Tan, who was elected as group spokesman by his Standard Five classmates, said everyone looked forward to gardening sessions as they could go outdoors.
“We don’t mind the hot sun and we don’t bother with hats. We just come out and enjoy the moment, ” quipped one of Tan’s classmates.
The pupils said they have derived a sense of pride in seeing their herbs and vegetables grow and more importantly, the lessons were going to help them save money in the long run. They reasoned that while it would be more convenient to buy vegetables from a supermarket, growing their own means knowing exactly what goes into the nurturing process.
“What’s important is they are organic. We don’t use pesticides, ” Tan said proudly.
Though they have yet to enjoy the harvest of Chinese kale, Brazillian spinach, kangkung, mint, coriander and pandan leaves from the school’s garden, the lessons have inspired the pupils to start their own edible gardens at home.
“We are planting papayas, pineapple, pandan and chillies. One student is growing sweet potatoes with his mother’s help, ” said Tan.
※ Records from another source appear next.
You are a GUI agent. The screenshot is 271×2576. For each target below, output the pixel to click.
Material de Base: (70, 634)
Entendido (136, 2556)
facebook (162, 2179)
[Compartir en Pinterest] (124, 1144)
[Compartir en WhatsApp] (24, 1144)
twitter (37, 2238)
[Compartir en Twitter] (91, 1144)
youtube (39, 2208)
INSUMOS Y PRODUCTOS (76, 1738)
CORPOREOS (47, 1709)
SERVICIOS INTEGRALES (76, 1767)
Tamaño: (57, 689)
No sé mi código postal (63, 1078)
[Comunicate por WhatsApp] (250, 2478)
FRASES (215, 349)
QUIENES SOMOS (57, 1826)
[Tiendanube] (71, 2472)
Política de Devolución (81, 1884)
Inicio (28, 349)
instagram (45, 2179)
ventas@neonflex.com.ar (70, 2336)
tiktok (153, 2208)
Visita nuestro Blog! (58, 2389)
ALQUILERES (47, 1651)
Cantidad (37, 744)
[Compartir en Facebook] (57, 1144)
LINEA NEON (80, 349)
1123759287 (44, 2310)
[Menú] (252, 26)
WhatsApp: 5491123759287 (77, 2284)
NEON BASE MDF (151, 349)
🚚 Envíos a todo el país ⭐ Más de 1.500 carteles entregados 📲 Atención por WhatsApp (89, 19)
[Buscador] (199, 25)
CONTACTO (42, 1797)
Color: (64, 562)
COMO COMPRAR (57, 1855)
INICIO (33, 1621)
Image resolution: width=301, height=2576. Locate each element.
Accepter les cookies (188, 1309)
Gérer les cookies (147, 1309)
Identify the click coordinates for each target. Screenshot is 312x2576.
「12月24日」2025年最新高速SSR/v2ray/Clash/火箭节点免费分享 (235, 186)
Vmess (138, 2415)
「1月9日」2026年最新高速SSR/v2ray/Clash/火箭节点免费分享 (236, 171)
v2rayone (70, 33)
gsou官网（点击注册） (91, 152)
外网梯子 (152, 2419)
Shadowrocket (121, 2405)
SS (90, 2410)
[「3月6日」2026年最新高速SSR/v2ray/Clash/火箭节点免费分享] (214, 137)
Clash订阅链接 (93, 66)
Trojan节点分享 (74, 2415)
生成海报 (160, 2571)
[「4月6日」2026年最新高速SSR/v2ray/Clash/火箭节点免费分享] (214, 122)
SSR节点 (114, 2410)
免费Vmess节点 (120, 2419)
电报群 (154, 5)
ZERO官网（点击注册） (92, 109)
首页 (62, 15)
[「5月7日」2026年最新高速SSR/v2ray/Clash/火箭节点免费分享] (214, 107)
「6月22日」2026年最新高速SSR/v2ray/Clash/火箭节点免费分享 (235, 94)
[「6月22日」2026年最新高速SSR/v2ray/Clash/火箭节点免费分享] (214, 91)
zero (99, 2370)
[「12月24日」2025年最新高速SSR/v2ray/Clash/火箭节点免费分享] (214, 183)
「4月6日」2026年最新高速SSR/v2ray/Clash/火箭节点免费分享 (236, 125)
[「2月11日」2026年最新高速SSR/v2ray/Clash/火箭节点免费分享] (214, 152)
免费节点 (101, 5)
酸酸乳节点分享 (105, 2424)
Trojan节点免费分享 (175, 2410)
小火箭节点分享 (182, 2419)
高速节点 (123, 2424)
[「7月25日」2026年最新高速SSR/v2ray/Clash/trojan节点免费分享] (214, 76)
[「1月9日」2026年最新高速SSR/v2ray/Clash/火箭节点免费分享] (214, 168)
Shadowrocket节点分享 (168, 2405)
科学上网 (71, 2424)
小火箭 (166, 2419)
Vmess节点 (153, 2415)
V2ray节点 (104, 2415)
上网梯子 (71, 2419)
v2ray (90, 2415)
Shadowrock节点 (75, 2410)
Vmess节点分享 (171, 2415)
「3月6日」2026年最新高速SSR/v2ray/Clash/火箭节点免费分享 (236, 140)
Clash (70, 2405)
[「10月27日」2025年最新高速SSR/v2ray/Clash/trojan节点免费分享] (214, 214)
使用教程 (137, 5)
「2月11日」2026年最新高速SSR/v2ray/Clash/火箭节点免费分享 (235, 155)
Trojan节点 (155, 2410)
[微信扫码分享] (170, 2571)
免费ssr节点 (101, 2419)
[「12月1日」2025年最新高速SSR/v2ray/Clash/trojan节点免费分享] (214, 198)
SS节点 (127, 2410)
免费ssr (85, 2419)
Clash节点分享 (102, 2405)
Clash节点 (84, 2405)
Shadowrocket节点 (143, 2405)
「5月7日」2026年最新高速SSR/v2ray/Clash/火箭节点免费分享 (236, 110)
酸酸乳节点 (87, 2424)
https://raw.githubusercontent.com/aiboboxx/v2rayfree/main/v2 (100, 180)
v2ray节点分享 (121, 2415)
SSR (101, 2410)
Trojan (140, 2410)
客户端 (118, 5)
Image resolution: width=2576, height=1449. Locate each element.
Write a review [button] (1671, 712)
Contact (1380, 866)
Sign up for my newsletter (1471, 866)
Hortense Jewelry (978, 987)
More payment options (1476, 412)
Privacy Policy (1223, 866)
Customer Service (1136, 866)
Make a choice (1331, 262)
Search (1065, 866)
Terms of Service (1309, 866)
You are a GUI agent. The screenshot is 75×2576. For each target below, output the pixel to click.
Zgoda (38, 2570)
The edible garden jointly benefits the design and technology syllabus and student guidance and counselling department.
The idea was first proposed by former school counselor Ong Huey Phing (now
curriculum teacher at SJKC Kampung Baru Ampang) as a form of therapy for troubled pupils. To teach planting methods, New Era University College media studies department Dr Kaw Pai Yeow and three students came to help.
New counselor Mok Lee Tim, who has taken over from Ong, said teachers reported a change in behaviour for pupils who had taken part in the gardening programme.
“They were more responsible, confident and patient, ” said Mok.
Located behind the school canteen, the project is parked under the Selangor environment and green technology grant (Geran Kecil Alam Sekitar dan Teknologi Hijau Selangor) which benefited 52 recipients with a total of RM244,357 in 2018.
A RM5,000 grant was awarded to the school and managed by the Parent-Teacher Association (PTA).
School principal Tay Yuh Tzong said all requisition forms for fertiliser and seedlings would be submitted to the PTA for approval.
On future plans for the gardening project, PTA president Lee Kok Hoon said in jest that it would be great if the pupils could start cultivating Musang King and Black Thorn durians but realistically, the lengthy growing period may not motivate them as well as faster growing plants like chillies, cucumber and ginger, which the teachers are planning to introduce in the next round.
On a serious note, there is onus to get more pupils involved, said the school’s
student affairs senior assistant Wong Kah Leong.
Currently, of the 2,034 pupils in the school, only 44 are taking part in the programme.
Selangor environment, green technology and consumer committee chairman Hee Loy Sian, who was there to present appreciation awards to supporters of the edible garden programme, said he hoped more schools would open their grounds for the same purpose and teach the younger generation to value their environment.
“If the programme is well-received, this may become a solution to addressing vegetable shortages within the state, ” he said.